Bloc de texte.
——————
Immigration clandestine et mémoire historique
La vague migratoire que l’Union Européenne subit ces derniers temps a marqué les esprits et a divisé les opinions. L’ex-Premier ministre belge et député européen Guy Verhofstadt a vivement critiqué la position contre l’immigration de la Hongrie et de son Premier ministre Viktor Orban. Ce dernier est un opposant résolu du flux massif de migrants de pays musulmans (qui constituent la majorité des migrants clandestins vers l’Europe). Pourtant c’est la position de M. Verhofstadt qui n’est pas facile à tenir, et cela à cause de son propre pays. Tout d’abord, dans le contexte de la lutte contre le terrorisme islamiste, la commune belge de Molenbeek est devenue synonyme de nid de guêpes, avec plusieurs de ses ressortissants participant aux attentats du 13 novembre 2015 à Paris et du 22 mars 2016 à Bruxelles. Et puis, parce que entre 2008 (la fin du mandat de M. Verhofstadt en tant que Premier ministre) et 2011, la Belgique a connu deux crises gouvernementales liées aux tensions entre Flamands et Wallons (et nous allons voir plus loin l’importance des rapports entre communautés dans le contexte de l’immigration clandestine).
Pour comprendre l’idéologie de M. Orban, il faut rappeler qu'après le traité de Trianon de 1920 qui a dessiné les frontières de la Hongrie, cette dernière est restée habitée à plus de 80 % par le peuple titulaire en laissant chez ses voisins plusieurs millions de Hongrois ethniques. D’ailleurs, la politique du pays à maintenir des rapports poussés avec la diaspora hongroise est la cause de frictions avec l’Ukraine qui a déclaré (début octobre 2018) persona non grata le consul hongrois à Bérégovo (en Transcarpatie). Ce dernier avait délivré des papiers hongrois à des citoyens ukrainiens d’origine hongroise en les faisant prêter serment à la Hongrie.
Donc on demande aux Hongrois non seulement de se contenter de frontières qui sont bien plus étroites que celles du peuplement hongrois mais aussi d’accueillir entre ces frontières des quantités conséquentes de population étrangère dont les chances de s’intégrer avec succès paraissent plutôt minces. Et voici pourquoi.
——————
À faire.
1) Relevez mot pour mot le passage du texte sur l'immigration clandestine compris entre « Pour comprendre l’idéologie » et « à la Hongrie. », ces deux bornes incluses.
2) Rédigez la suite du texte sur l'immigration clandestine à partir de l'endroit où il s'arrête.
La liste ci-dessous n'a aucun lien avec le texte sur l'immigration clandestine.

Extrait des données.
——————
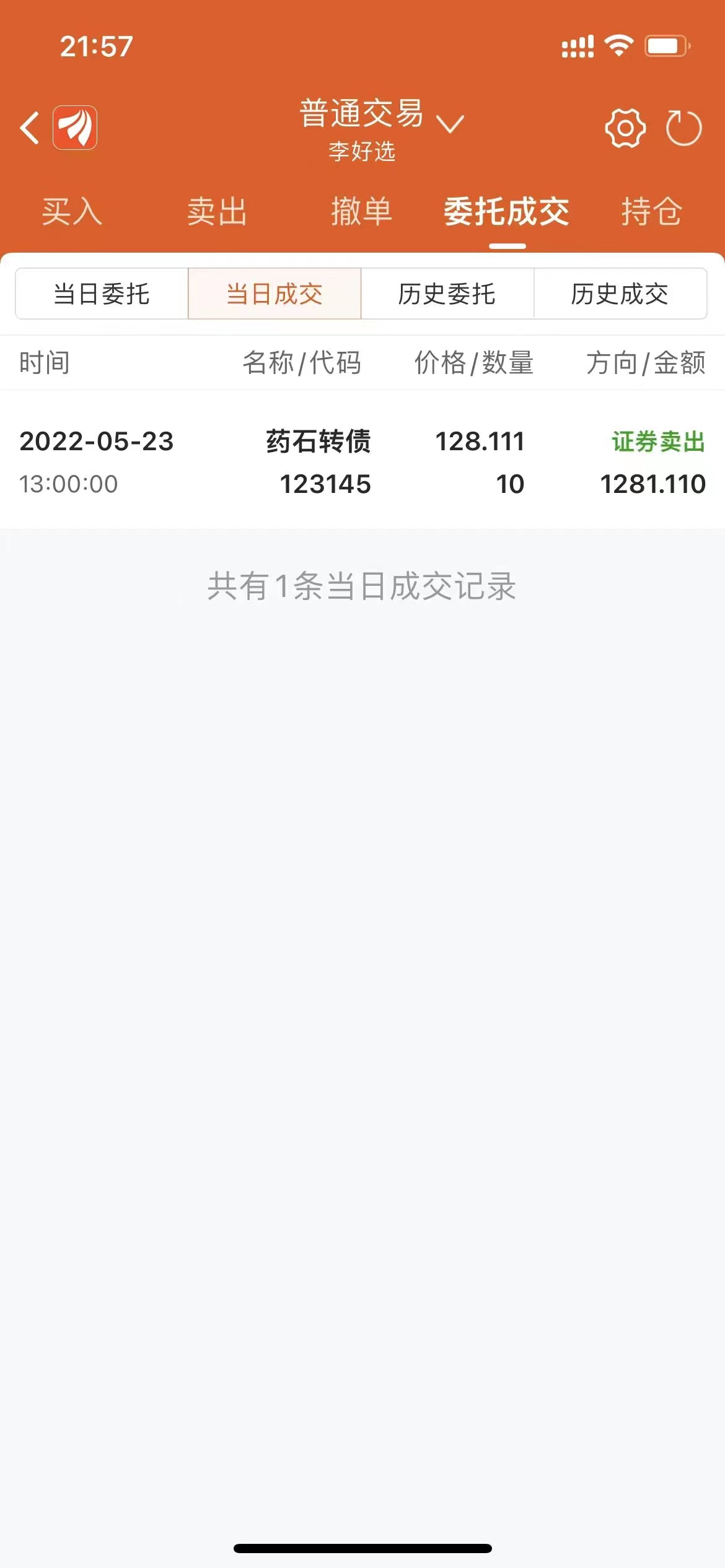The image size is (725, 1568).
Task: Open the 药石转债 trade record
Action: (362, 461)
——————
Les réponses.
1)
Pour comprendre l’idéologie de M. Orban, il faut rappeler qu'après le traité de Trianon de 1920 qui a dessiné les frontières de la Hongrie, cette dernière est restée habitée à plus de 80 % par le peuple titulaire en laissant chez ses voisins plusieurs millions de Hongrois ethniques. D’ailleurs, la politique du pays à maintenir des rapports poussés avec la diaspora hongroise est la cause de frictions avec l’Ukraine qui a déclaré (début octobre 2018) persona non grata le consul hongrois à Bérégovo (en Transcarpatie). Ce dernier avait délivré des papiers hongrois à des citoyens ukrainiens d’origine hongroise en les faisant prêter serment à la Hongrie.

2)
Tout d’abord, la Hongrie fait partie des pays européens qui ont été envahis par l’Empire Ottoman. C’est par ce pays et par l’Autriche que passait la frontière de l’expansion maximale de cet empire vers l’Europe. La frontière Est de la Bosnie-Herzégovine était celle entre l’Empire Ottoman et l’Autriche jusqu’au XIXe siecle. La domination ottomane est le dénominateur commun entre la Hongrie et certains autres pays d’Europe Centrale et Orientale qui sont aussi réticents d’accepter de nombreux migrants musulmans. Rappelons brièvement quelques faits de l’histoire. Les peuples indigènes des Balkans sont restés plusieurs siècles sous cette domination (entre 1396 et 1878 pour les Bulgares, par exemple). Leur développement culturel a été ralenti et ils ont vécu la Renaissance des centaines d'années après l’Europe Occidentale. C'était une vraie période de choc entre deux cultures, qui s’étaient développées sur les bases de deux religions, respectivement le christianisme et l’islam. Les chrétiens devaient construire leurs églises enfoncées dans la terre. On prélevait à la population chrétienne « l’impôt de sang » : on enlevait des garçons de bas âge à leurs familles, on les convertissait à l’islam, on les faisait subir un lavage du cerveau et un entraînement militaire et il devenaient des janissaires, ce redoutable fléau pour le peuple qui les avait mis au monde. Une des nombreuses révoltes bulgares (étouffées toujours dans le sang) a donné raison à l’Empire Russe de déclarer la guerre à l’Empire Ottoman en 1877 suite à laquelle ce dernier a perdu une bonne partie de ses possessions territoriales dans les Balkans.
D’une certaine manière, les peuples balkaniques, avec leur situation géographique à l’Est, ont été sacrifiés pour que l’Europe puisse survivre. Le roman Le pont sur la Drina du lauréat de Prix Nobel pour littérature en 1961 Ivo Andrić raconte la vie en Bosnie-Herzégovine pendant cette période. Le livre commence par un épisode où un jeune Serbe se fait empaler par des Turcs qui le laissent mourir lentement.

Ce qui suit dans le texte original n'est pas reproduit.